**Supplied text**
......

Provisioning the network from Day 1 isn’t just the opportunity for VCs to increase the chance of success of the network, but to earn additional tokens with minimal capital outlay, thereby reducing their average cost of ownership on the position. Notation actually outlined some of these economics in this post. The team invested in Livepeer tokens pre-launch at $[redacted], and subsequently used those tokens as stake to provision the network and earn additional LPT at 30c/LPT — substantially below the seed round’s valuation. This is happening. Indeed, in networks with an election mechanism for validator / miner selection (e.g. EOS, Livepeer), owning tokens that you can stake behind yourself may be the only way to gain the right to perform work.
Our favourite early-stage funds are thinking deeply about how to position themselves to best help founders on their deepest pain points, while being careful not to stray out of the bounds of what makes sense to do as a fund rather than an operating company. Indeed some, like Figment, are deliberately splitting their activities between a fund (Figment Capital) and an opco (Figment Networks), where FN is a core holding of FC. Though probably tax-inefficient, this helps you get around the potential ‘safe harbor’ tax implications discussed above. Figment believe that actively participating in networks helps them understand them better and informs decisions on the fund side, while the early investment gets them the access to best understand how to best to actively participate. It’s a strong argument.
Generalized Mining is an obvious new avenue of exploration for quant-type (aka algorithmically defined and executed) strategies.
There’s the opportunity here to participate in networks as a ‘third party’ as described above. Such funds should manage to earn steady, incremental and repetitive returns. These opportunities live at the intersection of technology and finance, so the teams will need to be deeply technical — again, not unsimilar to a traditional quant fund.

......

[Pixel coordinate grounding rows]
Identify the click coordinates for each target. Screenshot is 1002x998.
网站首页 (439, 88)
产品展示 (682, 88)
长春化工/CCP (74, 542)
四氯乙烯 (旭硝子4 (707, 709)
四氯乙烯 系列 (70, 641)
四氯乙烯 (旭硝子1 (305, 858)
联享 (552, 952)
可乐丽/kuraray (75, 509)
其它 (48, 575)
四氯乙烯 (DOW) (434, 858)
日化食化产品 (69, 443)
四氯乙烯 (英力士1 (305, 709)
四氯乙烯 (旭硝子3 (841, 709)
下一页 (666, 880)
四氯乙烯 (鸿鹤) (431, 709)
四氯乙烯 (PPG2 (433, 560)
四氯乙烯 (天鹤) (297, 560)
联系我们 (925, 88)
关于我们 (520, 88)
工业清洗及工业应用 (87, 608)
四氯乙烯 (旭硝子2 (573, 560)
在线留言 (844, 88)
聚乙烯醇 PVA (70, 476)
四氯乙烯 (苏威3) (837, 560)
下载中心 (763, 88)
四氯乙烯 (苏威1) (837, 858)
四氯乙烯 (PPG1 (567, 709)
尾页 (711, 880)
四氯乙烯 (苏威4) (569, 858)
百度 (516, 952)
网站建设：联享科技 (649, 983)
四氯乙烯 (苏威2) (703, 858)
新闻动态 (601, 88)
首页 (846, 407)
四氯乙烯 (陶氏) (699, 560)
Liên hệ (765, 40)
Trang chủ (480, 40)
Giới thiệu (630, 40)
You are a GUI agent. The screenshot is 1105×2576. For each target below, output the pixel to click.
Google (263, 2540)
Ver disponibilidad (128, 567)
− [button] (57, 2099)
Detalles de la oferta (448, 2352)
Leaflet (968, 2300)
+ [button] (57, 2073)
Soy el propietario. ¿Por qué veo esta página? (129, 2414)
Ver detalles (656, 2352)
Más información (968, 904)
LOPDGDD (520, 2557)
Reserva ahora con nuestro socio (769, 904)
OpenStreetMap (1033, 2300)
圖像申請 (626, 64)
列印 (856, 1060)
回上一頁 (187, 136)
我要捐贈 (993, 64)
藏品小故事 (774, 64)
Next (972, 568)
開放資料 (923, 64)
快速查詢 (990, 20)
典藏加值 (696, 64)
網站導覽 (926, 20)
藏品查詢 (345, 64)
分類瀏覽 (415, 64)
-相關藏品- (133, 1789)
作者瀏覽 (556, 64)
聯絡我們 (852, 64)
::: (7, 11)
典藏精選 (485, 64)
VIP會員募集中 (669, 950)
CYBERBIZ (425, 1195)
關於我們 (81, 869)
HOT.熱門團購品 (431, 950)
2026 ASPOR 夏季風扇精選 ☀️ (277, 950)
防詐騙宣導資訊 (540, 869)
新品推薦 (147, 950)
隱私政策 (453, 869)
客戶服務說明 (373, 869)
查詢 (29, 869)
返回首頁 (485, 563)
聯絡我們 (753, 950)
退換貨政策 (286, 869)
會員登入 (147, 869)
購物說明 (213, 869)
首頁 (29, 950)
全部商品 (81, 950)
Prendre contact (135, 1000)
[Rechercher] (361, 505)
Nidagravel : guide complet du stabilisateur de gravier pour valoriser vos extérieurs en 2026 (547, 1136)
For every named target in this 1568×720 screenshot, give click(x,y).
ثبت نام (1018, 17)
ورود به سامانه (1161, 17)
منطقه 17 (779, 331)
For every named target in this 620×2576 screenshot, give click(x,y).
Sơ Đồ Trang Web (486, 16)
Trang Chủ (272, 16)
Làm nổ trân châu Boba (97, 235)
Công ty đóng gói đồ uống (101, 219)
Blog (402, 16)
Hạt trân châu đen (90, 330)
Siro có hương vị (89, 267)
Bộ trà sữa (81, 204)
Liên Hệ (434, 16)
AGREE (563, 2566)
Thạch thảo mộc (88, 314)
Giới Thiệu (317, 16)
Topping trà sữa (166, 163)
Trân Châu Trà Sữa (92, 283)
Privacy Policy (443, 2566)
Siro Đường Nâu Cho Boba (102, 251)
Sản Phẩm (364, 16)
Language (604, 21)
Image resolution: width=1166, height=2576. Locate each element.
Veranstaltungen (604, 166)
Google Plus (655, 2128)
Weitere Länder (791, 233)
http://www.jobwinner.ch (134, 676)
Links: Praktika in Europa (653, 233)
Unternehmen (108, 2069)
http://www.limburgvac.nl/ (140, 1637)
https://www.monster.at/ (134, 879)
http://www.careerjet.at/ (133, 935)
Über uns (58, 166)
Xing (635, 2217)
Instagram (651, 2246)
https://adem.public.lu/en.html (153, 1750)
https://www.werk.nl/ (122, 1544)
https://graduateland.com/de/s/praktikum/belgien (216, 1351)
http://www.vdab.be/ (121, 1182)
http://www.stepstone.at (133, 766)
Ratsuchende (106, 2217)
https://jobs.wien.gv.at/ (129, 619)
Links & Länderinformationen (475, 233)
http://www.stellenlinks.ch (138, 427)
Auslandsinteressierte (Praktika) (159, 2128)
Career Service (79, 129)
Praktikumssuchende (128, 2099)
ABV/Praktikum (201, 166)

......

**Requirement A**
From the text on crypto funds, list every proper name of a fund, company, or network. Leave out abbreviations such as FN and FC.
**Requirement B**
Please translate this sentence from the text on crypto funds into Spanish: "Generalized Mining is an obvious new avenue of exploration for quant-type (aka algorithmically defined and executed) strategies."

**Expected answer A**
Notation, Livepeer, EOS, Figment, Figment Capital, Figment Networks

**Expected answer B**
La minería generalizada es una nueva y evidente vía de exploración para estrategias de tipo cuantitativo (es decir, definidas y ejecutadas algorítmicamente).